Trying to understand the other person deeply is the key to solving relationship problems. When people feel unheard, they will just keep trying to express themselves until they feel heard, or worse, until they give up on you. Remember: conflicts are inevitable in relationships, but conflicts don’t have to be a bad thing. If we seek first to understand, conflicts become something that brings people closer and makes the relationship stronger.
3: Focus on Each Other’s Strengths
Everyone has different strengths and weaknesses. In fact, the same characteristic can be both a trait and a weakness. For example, being spontaneous is a good thing because it makes you fun to be around, and spontaneous people can handle change well. But it is also a weakness because spontaneous people lack the ability to plan for the future.
Often times, we are attracted to someone else for their different strengths. For example, Jay Shetty mentioned how he was first attracted to his wife Radhi for her spontaneity. At the beginning, he viewed her spontaneity as a strength because she was so fun to be around. Later, he viewed it as a weakness when she struggled to make plans for the future. He went from focusing on her strength to focusing on her weakness. Fortunately, he realized his mistake, and they worked out the problem by letting them both focus on their own strengths. Jay handled all the future planning, while Radhi took care of the day-to-day fun and excitement.
Many couples start out like Jay and Radhi. They like each other’s differences at first, but then they get annoyed at those traits because they start wanting the other person to be more like them. Then, they keep focusing on each other’s weaknesses instead of strengths, until eventually, they decide to part ways. That’s really unfortunate.

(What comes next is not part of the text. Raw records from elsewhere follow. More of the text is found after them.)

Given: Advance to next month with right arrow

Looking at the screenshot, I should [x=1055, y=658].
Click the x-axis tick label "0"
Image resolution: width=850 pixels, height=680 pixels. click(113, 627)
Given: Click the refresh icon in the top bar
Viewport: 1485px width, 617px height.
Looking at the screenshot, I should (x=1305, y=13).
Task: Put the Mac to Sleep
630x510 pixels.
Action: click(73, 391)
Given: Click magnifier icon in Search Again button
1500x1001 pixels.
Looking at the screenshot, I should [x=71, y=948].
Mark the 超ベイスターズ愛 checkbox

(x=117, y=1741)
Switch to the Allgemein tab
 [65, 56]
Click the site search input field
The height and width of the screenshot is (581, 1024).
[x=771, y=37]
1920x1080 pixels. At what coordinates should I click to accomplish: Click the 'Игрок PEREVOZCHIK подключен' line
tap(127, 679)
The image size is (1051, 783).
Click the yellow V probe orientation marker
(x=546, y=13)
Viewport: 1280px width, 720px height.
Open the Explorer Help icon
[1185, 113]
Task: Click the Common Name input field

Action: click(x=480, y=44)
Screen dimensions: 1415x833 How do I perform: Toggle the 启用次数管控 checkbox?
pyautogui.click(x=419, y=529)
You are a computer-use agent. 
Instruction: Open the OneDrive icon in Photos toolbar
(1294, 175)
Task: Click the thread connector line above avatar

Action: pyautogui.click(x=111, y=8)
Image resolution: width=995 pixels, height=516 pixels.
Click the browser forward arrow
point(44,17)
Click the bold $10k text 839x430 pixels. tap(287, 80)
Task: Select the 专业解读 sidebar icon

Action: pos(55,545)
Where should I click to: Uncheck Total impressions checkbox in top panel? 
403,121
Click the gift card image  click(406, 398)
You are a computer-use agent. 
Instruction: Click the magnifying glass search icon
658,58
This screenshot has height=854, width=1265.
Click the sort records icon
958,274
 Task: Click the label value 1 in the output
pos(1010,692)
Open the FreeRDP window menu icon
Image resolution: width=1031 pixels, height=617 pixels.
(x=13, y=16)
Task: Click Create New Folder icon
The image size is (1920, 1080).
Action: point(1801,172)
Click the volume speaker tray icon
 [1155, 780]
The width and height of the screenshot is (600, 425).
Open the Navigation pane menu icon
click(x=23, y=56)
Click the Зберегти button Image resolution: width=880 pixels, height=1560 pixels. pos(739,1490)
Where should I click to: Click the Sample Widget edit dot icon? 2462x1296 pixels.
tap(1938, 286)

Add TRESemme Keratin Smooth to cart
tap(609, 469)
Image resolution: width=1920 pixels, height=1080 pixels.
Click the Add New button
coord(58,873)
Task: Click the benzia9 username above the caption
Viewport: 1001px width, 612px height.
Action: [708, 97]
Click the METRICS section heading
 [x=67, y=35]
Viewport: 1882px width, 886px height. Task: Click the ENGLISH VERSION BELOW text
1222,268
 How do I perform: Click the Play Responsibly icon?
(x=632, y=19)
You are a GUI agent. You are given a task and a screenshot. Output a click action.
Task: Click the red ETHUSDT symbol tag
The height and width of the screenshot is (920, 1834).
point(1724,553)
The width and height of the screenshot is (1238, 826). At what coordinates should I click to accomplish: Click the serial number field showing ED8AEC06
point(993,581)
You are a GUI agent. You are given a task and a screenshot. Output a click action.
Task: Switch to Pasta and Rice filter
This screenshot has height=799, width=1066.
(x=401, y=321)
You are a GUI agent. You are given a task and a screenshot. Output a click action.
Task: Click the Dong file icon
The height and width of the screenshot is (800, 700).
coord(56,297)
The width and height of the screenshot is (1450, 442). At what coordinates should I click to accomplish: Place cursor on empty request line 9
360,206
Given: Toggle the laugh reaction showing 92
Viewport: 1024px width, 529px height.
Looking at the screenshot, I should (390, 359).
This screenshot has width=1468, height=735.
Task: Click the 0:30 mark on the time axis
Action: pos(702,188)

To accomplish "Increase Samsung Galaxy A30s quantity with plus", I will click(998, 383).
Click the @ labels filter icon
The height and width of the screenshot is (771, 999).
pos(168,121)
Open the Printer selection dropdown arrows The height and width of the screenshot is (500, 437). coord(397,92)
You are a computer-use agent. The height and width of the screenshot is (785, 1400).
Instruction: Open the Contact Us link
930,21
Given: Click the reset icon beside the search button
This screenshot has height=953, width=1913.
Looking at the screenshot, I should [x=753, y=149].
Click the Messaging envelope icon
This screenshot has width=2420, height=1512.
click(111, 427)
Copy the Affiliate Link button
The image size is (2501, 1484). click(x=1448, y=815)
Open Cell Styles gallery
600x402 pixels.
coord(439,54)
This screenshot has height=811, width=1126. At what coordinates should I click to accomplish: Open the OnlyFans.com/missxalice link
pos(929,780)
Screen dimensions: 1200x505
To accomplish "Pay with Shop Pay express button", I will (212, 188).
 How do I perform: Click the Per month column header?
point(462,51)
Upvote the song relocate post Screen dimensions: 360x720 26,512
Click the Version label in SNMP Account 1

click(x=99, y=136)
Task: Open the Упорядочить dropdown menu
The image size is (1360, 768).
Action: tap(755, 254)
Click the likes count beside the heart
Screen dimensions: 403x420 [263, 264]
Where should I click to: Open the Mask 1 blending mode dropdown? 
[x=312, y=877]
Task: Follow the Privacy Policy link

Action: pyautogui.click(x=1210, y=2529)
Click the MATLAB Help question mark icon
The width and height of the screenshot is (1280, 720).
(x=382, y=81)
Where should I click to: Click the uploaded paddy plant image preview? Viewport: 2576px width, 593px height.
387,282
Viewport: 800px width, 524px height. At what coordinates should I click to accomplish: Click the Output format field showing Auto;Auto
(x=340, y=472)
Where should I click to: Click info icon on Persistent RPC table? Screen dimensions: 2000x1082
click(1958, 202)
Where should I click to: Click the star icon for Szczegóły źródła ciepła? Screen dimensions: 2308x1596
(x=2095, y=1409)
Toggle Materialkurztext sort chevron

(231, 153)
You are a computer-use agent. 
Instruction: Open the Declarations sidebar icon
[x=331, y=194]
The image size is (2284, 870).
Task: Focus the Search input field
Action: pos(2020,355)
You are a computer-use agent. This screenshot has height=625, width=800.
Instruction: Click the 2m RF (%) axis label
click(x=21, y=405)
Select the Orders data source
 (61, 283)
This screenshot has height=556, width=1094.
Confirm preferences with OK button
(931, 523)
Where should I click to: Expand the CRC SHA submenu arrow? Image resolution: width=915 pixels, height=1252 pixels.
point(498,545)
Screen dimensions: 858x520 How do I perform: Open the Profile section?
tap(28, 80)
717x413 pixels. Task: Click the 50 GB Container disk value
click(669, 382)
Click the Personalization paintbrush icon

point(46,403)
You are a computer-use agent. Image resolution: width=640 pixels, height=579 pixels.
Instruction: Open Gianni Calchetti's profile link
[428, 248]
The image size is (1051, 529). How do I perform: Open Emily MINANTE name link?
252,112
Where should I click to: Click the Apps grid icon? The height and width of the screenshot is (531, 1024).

How can we focus on each other’s strengths? The most obvious way is to just write down all their strengths and all the things you appreciate about them. But what if you have trouble identifying their strengths? This is when personality tests become really useful. The two main personality tests I use to identify people’s strengths and weaknesses are 16 Personalities and The Four Tendencies.
The 16 personalities test looks at 5 personality traits:
- Introverted or extraverted
- Intuitive or observant
- Thinking of feeling
- Judging (likes to plan) or prospecting (likes to go with the flow)
- Assertive or turbulent
Each trait has their own good and bad. For example, thinking types are very good at logic, but they are weak at emotions. Feeling types are good at emotions but weaker with logic. Another example, judging types are great at planning but struggle with change, while prospecting types are quick to adapt but struggle with planning. When we know the personality type of other people, we can appreciate their strengths and not demand them to change their weaknesses.
You can take the 16 Personalities Test here: https://www.16personalities.com/free-personality-test
You can take the Four Tendencies Test here: https://quiz.gretchenrubin.com/four-tendencies-quiz/
After you do these personality tests, you will get a result. The result tells you your objective strengths and weaknesses. Then, you should get your partner to take those personality tests and compare your different strengths and weaknesses. Then you will know how to focus on each other’s strengths and work around each other’s weaknesses instead of ignoring each other’s strengths and complaining about each other’s weaknesses.
If there’s anything worth investing in, it’s your relationships. Quality relationships make us happy and healthy, and improving relationships is not rocket science. Three simple but extremely effective ways to improve relationships are
- Showing love in their love language
- Seeking first to understand them deeply
- Focus on each other’s strengths
These tips will surely improve any relationship, whether it be family, friends, colleagues, or romance.